→ **WHAT NEEDS TO BE DONE**: The records that follow must be transcribed in full, without any change.

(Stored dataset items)

= Beginning of Section =

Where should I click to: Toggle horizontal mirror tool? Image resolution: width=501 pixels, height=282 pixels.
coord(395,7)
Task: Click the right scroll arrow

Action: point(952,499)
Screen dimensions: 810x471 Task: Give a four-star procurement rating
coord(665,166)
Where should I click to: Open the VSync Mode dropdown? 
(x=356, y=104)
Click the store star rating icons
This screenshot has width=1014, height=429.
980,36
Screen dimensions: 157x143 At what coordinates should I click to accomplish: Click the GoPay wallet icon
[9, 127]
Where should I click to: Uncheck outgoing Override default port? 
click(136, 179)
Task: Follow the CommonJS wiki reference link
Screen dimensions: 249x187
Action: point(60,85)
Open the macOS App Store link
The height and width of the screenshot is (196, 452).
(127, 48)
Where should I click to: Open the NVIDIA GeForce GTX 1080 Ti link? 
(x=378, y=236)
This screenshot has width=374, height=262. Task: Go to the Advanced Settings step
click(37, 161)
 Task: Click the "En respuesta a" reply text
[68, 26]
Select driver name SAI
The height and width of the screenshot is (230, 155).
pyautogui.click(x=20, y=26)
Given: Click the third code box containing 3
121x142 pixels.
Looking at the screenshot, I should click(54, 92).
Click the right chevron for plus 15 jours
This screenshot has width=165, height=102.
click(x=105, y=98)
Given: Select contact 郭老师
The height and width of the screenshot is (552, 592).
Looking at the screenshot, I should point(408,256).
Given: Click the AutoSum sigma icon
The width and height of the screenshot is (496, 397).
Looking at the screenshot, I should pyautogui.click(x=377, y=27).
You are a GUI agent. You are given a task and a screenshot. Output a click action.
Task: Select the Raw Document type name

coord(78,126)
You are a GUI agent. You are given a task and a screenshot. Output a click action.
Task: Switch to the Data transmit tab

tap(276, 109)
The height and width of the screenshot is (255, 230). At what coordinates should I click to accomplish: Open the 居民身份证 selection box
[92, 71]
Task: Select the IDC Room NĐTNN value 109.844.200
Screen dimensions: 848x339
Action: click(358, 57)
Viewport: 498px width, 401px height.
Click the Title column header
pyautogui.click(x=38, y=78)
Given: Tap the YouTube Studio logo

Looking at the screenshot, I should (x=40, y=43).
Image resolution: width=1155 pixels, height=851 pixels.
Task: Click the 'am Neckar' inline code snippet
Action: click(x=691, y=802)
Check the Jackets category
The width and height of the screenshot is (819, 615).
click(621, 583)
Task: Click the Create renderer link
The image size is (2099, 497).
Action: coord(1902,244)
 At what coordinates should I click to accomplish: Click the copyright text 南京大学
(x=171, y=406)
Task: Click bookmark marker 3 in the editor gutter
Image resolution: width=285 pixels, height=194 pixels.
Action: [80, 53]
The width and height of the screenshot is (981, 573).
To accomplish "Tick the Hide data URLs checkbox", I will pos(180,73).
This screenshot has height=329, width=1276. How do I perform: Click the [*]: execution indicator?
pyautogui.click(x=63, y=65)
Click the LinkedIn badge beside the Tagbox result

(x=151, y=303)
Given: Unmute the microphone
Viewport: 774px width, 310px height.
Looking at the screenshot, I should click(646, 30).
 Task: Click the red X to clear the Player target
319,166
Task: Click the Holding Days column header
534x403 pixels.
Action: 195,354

= End of Section =

→ **SOLUTION TO THIS EXERCISE**:
Where should I click to: Toggle horizontal mirror tool? Image resolution: width=501 pixels, height=282 pixels.
coord(395,7)
Task: Click the right scroll arrow

Action: point(952,499)
Screen dimensions: 810x471 Task: Give a four-star procurement rating
coord(665,166)
Where should I click to: Open the VSync Mode dropdown? 
(x=356, y=104)
Click the store star rating icons
This screenshot has width=1014, height=429.
980,36
Screen dimensions: 157x143 At what coordinates should I click to accomplish: Click the GoPay wallet icon
[9, 127]
Where should I click to: Uncheck outgoing Override default port? 
click(136, 179)
Task: Follow the CommonJS wiki reference link
Screen dimensions: 249x187
Action: point(60,85)
Open the macOS App Store link
The height and width of the screenshot is (196, 452).
(127, 48)
Where should I click to: Open the NVIDIA GeForce GTX 1080 Ti link? 
(x=378, y=236)
This screenshot has width=374, height=262. Task: Go to the Advanced Settings step
click(37, 161)
 Task: Click the "En respuesta a" reply text
[68, 26]
Select driver name SAI
The height and width of the screenshot is (230, 155).
pyautogui.click(x=20, y=26)
Given: Click the third code box containing 3
121x142 pixels.
Looking at the screenshot, I should click(54, 92).
Click the right chevron for plus 15 jours
This screenshot has width=165, height=102.
click(x=105, y=98)
Given: Select contact 郭老师
The height and width of the screenshot is (552, 592).
Looking at the screenshot, I should point(408,256).
Given: Click the AutoSum sigma icon
The width and height of the screenshot is (496, 397).
Looking at the screenshot, I should pyautogui.click(x=377, y=27).
You are a GUI agent. You are given a task and a screenshot. Output a click action.
Task: Select the Raw Document type name

coord(78,126)
You are a GUI agent. You are given a task and a screenshot. Output a click action.
Task: Switch to the Data transmit tab

tap(276, 109)
The height and width of the screenshot is (255, 230). At what coordinates should I click to accomplish: Open the 居民身份证 selection box
[92, 71]
Task: Select the IDC Room NĐTNN value 109.844.200
Screen dimensions: 848x339
Action: click(358, 57)
Viewport: 498px width, 401px height.
Click the Title column header
pyautogui.click(x=38, y=78)
Given: Tap the YouTube Studio logo

Looking at the screenshot, I should (x=40, y=43).
Image resolution: width=1155 pixels, height=851 pixels.
Task: Click the 'am Neckar' inline code snippet
Action: click(x=691, y=802)
Check the Jackets category
The width and height of the screenshot is (819, 615).
click(621, 583)
Task: Click the Create renderer link
The image size is (2099, 497).
Action: coord(1902,244)
 At what coordinates should I click to accomplish: Click the copyright text 南京大学
(x=171, y=406)
Task: Click bookmark marker 3 in the editor gutter
Image resolution: width=285 pixels, height=194 pixels.
Action: [80, 53]
The width and height of the screenshot is (981, 573).
To accomplish "Tick the Hide data URLs checkbox", I will pos(180,73).
This screenshot has height=329, width=1276. How do I perform: Click the [*]: execution indicator?
pyautogui.click(x=63, y=65)
Click the LinkedIn badge beside the Tagbox result

(x=151, y=303)
Given: Unmute the microphone
Viewport: 774px width, 310px height.
Looking at the screenshot, I should click(646, 30).
 Task: Click the red X to clear the Player target
319,166
Task: Click the Holding Days column header
534x403 pixels.
Action: 195,354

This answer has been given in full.